Data on finding words and elements:

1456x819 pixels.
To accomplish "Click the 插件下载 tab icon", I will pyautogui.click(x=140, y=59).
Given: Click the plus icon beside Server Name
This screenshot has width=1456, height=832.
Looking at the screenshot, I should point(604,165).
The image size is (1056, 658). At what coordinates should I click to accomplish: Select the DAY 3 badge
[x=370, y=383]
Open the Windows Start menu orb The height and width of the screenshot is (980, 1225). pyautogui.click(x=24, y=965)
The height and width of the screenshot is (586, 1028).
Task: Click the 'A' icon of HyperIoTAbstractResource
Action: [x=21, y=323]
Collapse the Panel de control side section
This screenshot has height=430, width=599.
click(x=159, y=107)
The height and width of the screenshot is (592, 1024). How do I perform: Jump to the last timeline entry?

**Requirement**
Render the part of the data that opens with the line containing "Given: Click the plus icon beside Server Name" and runs through the end of the data as a JSON list of strings, one string per line, leaving out blank lines.

**Solution**
[
  "Given: Click the plus icon beside Server Name",
  "This screenshot has width=1456, height=832.",
  "Looking at the screenshot, I should point(604,165).",
  "The image size is (1056, 658). At what coordinates should I click to accomplish: Select the DAY 3 badge",
  "[x=370, y=383]",
  "Open the Windows Start menu orb The height and width of the screenshot is (980, 1225). pyautogui.click(x=24, y=965)",
  "The height and width of the screenshot is (586, 1028).",
  "Task: Click the 'A' icon of HyperIoTAbstractResource",
  "Action: [x=21, y=323]",
  "Collapse the Panel de control side section",
  "This screenshot has height=430, width=599.",
  "click(x=159, y=107)",
  "The height and width of the screenshot is (592, 1024). How do I perform: Jump to the last timeline entry?"
]